Née le 9 Mai 1984 (19 Ordibehesht 1363) à Téhéran, Iran
Il n’y a pas autant de possibilités dans la réussite que dans l’échec.

Mona a étudié la langue anglaise en tant qu’interprète de 2002 à 2006. En 2008, une de ses chansons a été interprétée par Shadmehr Aghili (interprète reconnu) et depuis il a été interdit de la nommer par son travail.

Dans le cadre du festival mousighi ma (notre musique), le 23 septembre 2014, elle a reçu des mains d’Afshin Yadollahi le prix de la meilleure chanson.

Son premier recueil de poésies, Taghdir (le destin), a été publié aux éditions Negah, à Téhéran, en 2015, puis interdit de publication après sa 10ème édition.

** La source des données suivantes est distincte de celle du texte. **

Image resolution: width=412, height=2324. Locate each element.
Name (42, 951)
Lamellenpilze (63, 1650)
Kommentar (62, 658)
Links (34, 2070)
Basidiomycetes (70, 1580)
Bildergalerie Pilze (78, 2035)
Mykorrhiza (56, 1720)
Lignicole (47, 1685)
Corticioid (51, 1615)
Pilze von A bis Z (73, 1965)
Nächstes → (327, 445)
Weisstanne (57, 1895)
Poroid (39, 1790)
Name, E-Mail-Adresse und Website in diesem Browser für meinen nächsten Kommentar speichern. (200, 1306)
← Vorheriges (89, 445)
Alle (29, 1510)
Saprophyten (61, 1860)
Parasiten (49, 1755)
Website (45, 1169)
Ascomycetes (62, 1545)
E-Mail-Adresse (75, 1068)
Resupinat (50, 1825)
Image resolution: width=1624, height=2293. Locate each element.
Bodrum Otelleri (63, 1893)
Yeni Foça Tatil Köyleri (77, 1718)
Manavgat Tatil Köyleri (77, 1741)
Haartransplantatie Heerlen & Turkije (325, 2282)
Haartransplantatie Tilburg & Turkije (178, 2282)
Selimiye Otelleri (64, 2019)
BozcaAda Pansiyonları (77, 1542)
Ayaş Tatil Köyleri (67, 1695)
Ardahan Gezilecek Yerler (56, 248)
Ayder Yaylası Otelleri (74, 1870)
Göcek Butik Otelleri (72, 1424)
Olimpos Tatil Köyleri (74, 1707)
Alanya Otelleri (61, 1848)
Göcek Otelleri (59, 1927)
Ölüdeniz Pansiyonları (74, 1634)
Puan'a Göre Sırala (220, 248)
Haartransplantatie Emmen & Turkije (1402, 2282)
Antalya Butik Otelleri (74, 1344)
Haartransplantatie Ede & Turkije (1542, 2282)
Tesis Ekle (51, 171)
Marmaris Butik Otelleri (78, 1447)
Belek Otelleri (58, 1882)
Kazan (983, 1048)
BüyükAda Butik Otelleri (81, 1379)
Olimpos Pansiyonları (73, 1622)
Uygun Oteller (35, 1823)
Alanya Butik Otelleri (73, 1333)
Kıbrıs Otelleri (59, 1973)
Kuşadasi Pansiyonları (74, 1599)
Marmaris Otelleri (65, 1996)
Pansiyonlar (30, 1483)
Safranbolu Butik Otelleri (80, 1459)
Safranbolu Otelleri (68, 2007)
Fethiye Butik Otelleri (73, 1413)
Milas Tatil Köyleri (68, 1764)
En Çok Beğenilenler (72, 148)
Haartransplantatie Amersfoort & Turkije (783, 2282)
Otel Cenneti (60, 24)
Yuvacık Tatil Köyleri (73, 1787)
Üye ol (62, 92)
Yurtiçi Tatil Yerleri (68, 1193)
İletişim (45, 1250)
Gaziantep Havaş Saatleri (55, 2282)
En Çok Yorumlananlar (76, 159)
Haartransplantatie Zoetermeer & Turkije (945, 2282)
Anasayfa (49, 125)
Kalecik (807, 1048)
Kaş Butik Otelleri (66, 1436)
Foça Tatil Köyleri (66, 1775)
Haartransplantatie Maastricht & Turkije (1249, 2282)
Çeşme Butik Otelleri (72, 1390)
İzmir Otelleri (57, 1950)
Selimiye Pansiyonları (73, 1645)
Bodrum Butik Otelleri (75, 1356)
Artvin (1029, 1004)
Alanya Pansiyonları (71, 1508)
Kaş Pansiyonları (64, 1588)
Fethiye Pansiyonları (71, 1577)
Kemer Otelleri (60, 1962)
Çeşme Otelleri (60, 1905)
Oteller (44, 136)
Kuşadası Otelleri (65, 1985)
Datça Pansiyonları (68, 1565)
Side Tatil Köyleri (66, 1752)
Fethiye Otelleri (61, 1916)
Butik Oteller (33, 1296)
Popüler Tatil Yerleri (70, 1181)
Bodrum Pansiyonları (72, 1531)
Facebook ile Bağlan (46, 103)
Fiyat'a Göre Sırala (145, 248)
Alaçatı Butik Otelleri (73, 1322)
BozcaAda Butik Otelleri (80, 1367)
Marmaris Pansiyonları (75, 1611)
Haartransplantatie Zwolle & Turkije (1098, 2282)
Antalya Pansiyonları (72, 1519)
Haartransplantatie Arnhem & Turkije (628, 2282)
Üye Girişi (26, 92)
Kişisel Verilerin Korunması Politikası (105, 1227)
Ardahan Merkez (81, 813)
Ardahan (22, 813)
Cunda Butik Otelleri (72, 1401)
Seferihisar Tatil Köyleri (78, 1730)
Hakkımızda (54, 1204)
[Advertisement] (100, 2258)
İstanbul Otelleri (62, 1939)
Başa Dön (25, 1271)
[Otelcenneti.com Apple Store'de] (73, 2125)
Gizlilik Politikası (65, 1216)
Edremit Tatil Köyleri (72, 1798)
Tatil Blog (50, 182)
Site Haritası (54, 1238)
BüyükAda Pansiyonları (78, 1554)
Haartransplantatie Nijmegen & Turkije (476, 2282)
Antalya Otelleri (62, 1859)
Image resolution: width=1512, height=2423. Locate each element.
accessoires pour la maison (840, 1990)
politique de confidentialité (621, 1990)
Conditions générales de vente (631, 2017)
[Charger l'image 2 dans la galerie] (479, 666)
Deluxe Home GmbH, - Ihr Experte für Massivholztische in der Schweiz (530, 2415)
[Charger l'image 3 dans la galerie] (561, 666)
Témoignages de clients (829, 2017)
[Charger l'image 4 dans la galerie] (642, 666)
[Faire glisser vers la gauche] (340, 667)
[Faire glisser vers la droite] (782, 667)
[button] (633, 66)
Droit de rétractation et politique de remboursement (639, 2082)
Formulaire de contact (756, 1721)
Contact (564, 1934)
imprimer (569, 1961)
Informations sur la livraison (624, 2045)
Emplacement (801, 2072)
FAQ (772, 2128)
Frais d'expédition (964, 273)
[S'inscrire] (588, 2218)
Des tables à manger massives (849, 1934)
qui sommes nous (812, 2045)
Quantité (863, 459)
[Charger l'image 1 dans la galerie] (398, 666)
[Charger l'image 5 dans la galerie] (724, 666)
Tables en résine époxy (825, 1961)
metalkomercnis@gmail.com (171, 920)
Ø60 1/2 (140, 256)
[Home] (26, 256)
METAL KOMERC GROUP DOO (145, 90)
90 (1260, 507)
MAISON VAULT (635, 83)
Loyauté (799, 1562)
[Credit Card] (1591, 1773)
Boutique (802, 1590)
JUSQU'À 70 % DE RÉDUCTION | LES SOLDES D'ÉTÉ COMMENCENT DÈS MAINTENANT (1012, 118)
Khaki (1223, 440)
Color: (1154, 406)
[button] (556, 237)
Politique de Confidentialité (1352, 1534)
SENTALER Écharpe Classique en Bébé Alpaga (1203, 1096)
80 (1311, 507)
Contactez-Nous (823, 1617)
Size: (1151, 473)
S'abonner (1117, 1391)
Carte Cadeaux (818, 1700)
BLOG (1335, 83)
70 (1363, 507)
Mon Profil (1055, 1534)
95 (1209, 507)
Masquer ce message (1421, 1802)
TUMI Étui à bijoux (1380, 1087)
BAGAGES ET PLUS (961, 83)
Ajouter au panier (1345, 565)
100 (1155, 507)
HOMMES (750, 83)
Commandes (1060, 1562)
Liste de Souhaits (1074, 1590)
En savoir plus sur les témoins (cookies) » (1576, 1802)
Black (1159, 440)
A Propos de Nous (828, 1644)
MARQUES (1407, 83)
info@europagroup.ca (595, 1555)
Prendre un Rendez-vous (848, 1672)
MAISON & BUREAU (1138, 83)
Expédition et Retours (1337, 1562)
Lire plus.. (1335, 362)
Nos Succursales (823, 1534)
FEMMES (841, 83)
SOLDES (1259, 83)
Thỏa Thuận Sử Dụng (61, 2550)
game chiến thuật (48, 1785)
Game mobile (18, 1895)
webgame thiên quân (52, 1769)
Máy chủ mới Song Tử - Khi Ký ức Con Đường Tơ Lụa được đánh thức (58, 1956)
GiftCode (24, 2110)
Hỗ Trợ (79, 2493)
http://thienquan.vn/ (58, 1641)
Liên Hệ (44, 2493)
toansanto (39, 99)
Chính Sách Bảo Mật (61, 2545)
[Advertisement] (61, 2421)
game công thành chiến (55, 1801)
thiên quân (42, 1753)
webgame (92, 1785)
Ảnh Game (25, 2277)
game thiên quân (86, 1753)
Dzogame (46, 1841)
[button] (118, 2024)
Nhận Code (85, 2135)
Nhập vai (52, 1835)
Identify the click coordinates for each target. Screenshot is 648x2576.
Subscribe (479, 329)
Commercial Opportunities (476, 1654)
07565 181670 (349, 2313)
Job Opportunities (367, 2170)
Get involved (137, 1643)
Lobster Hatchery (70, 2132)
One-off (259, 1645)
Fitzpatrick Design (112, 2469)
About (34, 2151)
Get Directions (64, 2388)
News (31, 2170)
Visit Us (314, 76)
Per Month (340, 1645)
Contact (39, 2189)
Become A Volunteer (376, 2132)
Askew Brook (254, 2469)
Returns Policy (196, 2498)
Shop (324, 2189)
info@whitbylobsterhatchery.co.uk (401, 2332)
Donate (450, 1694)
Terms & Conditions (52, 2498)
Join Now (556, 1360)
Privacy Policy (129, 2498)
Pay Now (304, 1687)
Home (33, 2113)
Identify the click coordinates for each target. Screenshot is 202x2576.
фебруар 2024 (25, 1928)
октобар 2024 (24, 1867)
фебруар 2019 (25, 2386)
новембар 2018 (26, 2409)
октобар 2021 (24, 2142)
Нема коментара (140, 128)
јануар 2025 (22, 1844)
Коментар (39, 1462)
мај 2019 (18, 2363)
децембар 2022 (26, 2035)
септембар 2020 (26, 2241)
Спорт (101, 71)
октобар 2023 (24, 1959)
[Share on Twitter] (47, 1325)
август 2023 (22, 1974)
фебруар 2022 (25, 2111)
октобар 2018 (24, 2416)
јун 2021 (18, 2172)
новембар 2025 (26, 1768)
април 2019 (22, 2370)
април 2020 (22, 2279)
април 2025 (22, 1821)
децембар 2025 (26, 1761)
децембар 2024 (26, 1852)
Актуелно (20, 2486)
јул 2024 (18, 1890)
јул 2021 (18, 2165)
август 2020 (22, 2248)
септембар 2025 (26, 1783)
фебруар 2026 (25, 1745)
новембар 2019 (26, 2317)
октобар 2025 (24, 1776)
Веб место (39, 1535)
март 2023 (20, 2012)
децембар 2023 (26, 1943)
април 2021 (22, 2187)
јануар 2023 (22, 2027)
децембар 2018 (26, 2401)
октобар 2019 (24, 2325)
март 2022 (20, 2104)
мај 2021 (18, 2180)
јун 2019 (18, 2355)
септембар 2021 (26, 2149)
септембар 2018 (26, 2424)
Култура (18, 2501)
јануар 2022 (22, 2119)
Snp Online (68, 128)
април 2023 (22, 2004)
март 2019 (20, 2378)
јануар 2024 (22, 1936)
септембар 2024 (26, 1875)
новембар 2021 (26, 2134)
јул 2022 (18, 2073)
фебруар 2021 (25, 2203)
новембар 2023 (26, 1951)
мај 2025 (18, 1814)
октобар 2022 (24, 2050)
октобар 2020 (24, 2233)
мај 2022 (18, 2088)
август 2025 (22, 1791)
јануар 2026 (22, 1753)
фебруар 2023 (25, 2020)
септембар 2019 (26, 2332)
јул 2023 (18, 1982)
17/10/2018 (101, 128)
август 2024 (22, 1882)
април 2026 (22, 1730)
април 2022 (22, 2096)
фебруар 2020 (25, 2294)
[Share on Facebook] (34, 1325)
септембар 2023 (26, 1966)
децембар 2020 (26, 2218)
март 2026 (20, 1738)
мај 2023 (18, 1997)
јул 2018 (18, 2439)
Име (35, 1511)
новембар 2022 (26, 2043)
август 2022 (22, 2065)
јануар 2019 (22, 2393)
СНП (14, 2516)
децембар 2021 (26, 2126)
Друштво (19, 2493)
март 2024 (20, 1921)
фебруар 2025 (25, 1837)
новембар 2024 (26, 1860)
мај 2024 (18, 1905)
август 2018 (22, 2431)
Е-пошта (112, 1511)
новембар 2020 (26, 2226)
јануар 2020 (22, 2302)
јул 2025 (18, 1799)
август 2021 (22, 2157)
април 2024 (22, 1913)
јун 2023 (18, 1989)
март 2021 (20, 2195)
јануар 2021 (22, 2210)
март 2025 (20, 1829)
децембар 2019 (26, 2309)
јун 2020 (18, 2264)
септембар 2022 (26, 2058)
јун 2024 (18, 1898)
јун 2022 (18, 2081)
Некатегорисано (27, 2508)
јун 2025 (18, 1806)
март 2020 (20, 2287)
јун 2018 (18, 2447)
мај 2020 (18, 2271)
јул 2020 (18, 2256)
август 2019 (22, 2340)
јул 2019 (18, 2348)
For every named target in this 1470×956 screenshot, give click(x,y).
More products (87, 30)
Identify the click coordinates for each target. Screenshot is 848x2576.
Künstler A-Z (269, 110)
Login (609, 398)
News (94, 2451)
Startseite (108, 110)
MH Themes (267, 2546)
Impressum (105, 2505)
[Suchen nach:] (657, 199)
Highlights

En 2015, répondant à l’invitation de l’Université Allameh de Téhéran, elle a organisé un atelier de chansons qui a été interrompu après sa troisième séance, critiqué par l’émission « info 20:30 », l’organe de la propagande de l’Etat.

De 2015 à 2017, il lui a été interdit de quitter l’Iran pendant 2 ans, sans en connaitre la raison.

Le 6 mars 2018 elle a été honorée pour l’ensemble de son œuvre par le festival Afshin Yadollahi (auteur/compositeur/psychiatre, 1969-2017)

Le 29 septembre 2022, elle a été arrêtée suite à la publication d’une vidéo dans laquelle elle lit sans hidjab son poème pour Mahsa Amini, la fille kurde dont le destin tragique a été à l’origine du mouvement « femme, vie, liberté ».

Au même moment, un de ses poèmes « l’hymne à la femme », interprété par Mehdi Yarrahi, chanteur engagé iranien, est devenu une chanson de lutte, diffusée par les réseaux sociaux. Après 8 jours d’incarcération elle a été libérée sous caution.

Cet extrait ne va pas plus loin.